## BEGIN SELECTED TEXT

Gödel was mostly silent during Vienna Circle discussions, but he passionately disagreed. His instincts were Platonist; that is to say, he believed that mathematical truths weren’t invented but existed somewhere “out there,” independent of the human mind, and that it was the task of mathematicians to discover these truths.

Gödel’s reputation and fame rest principally on a proof that received its first public airing in September 1930, at a scientific gathering in Königsberg. Gödel—only 24 years old—demonstrated to the assembled delegates that there were limits to what could be proved in mathematics; that whatever axioms were postulated as the basic blocks of mathematics, there would inevitably be some truths within mathematics that could not be proved.

By all accounts, the delegates at the conference were a bit flummoxed; the significance of this discovery took a few days to sink in. Then news of Gödel’s first Incompleteness Theorem (it would be followed by a second), spread rapidly around the world. “A scientific achievement of the first order” was the rather understated verdict of Gödel’s supervisor, Hans Hahn, when Gödel submitted the proof for his thesis. The work is now widely accepted as a seminal development in the history of logic.

From 1933, Gödel began an on-off-on-off-on association with the recently formed Institute for Advanced Studies in Princeton, N.J., of which Einstein was a founding member. After Vienna, Gödel found Princeton a little parochial, though he liked the scenery. “All in all the country looks much like a park; only the true Alpine forest is missing.”

Gödel had already started to show signs of mental instability. In 1934 he spent time at a sanatorium outside Vienna. He became obsessed with the stomachaches he suffered and began to develop paranoid delusions about being poisoned by his enemies. Schlick appealed to a Viennese psychiatrist, Otto Pötzl, for help: “If Dr. Gödel does not regain his health, it would be a loss of immeasurable consequence for our university and for science throughout the world.”

Vienna’s political, social and cultural milieu forms the backdrop to the first half of Gödel’s life and has a central place in Mr. Budiansky’s narrative. Many, if not most, of Gödel’s friends and associates were of Jewish origin. The Austrian fascists and Nazis would always exaggerate Jewish power, and Mr. Budiansky unfortunately overstates the size of Vienna’s Jewish population (it peaked at 200,000).

## END SELECTED TEXT

▶ [PROBLEM SET]
**a.** Shorten the paragraph in the text about Gödel that begins "Gödel's reputation and fame rest principally" while keeping its main facts.
**b.** In the text about Gödel, who was Gödel's supervisor when he submitted the proof for his thesis?

## BEGIN ENTRIES

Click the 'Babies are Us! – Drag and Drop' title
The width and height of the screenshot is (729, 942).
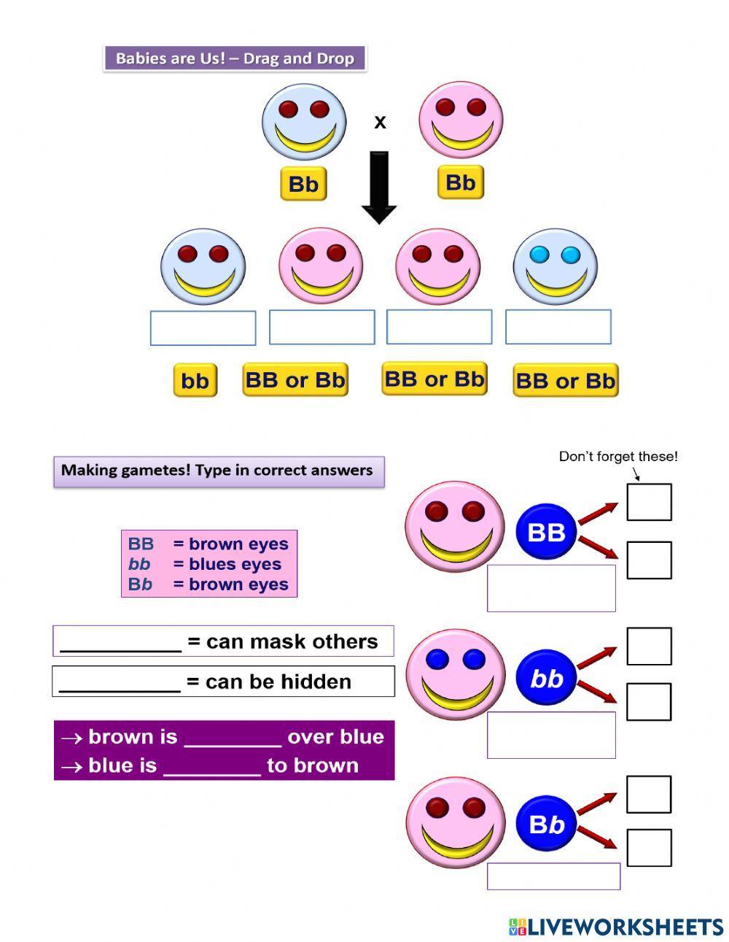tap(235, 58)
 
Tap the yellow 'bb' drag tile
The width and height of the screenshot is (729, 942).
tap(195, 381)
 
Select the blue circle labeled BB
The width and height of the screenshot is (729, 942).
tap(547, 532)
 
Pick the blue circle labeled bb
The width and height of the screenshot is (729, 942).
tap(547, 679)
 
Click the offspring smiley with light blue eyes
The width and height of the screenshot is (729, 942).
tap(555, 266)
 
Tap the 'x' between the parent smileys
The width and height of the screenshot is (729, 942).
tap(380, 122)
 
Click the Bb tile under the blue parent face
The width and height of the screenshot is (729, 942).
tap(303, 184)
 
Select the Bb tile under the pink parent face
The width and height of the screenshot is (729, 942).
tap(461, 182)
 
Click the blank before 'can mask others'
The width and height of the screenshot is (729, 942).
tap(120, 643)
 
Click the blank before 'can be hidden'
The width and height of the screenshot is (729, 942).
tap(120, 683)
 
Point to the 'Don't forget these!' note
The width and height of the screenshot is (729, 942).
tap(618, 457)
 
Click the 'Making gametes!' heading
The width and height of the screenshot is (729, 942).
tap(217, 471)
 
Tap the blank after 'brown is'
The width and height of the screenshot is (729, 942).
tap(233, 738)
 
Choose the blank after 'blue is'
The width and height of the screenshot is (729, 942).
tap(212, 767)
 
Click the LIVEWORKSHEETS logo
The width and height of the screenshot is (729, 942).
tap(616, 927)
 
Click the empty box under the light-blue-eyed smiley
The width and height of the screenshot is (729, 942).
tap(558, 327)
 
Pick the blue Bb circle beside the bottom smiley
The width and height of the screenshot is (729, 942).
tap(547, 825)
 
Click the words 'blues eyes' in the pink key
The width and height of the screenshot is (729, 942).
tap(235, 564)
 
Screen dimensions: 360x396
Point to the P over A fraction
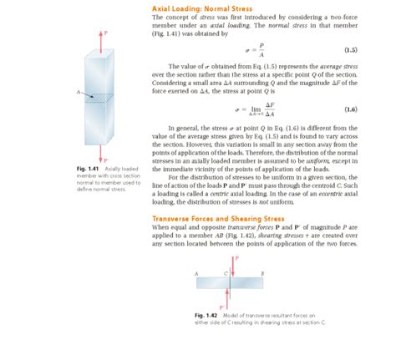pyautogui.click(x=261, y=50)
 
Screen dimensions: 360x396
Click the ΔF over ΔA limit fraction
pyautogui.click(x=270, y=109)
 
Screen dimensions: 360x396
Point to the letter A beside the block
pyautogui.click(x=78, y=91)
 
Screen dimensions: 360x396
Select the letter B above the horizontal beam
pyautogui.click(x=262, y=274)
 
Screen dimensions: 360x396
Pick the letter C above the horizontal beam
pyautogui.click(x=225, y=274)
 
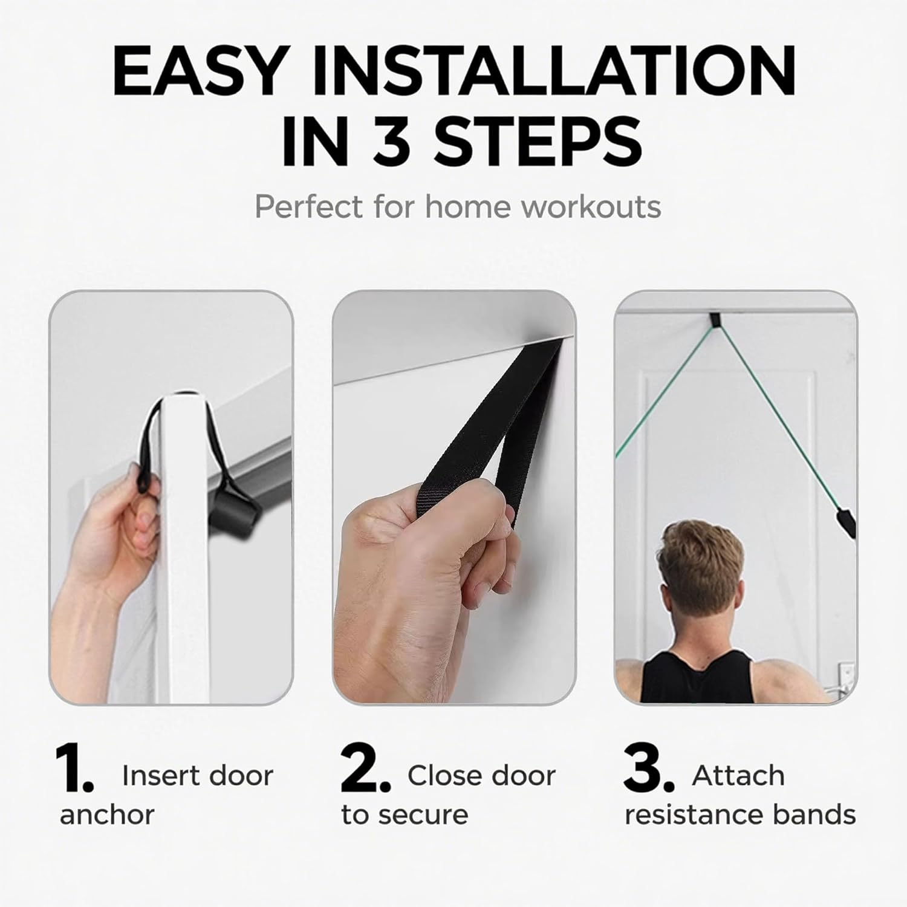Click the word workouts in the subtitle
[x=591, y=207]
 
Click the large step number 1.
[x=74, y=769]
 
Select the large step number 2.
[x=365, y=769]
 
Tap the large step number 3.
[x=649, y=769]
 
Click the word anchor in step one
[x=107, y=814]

## END ENTRIES

▶ [ANSWERS BY TASK]
**a.** Gödel is best known for a proof he first presented publicly in September 1930 at a scientific gathering in Königsberg, when he was 24. It showed that mathematics has limits: whatever axioms are chosen as its foundation, some mathematical truths will always be unprovable.

**b.** Hans Hahn.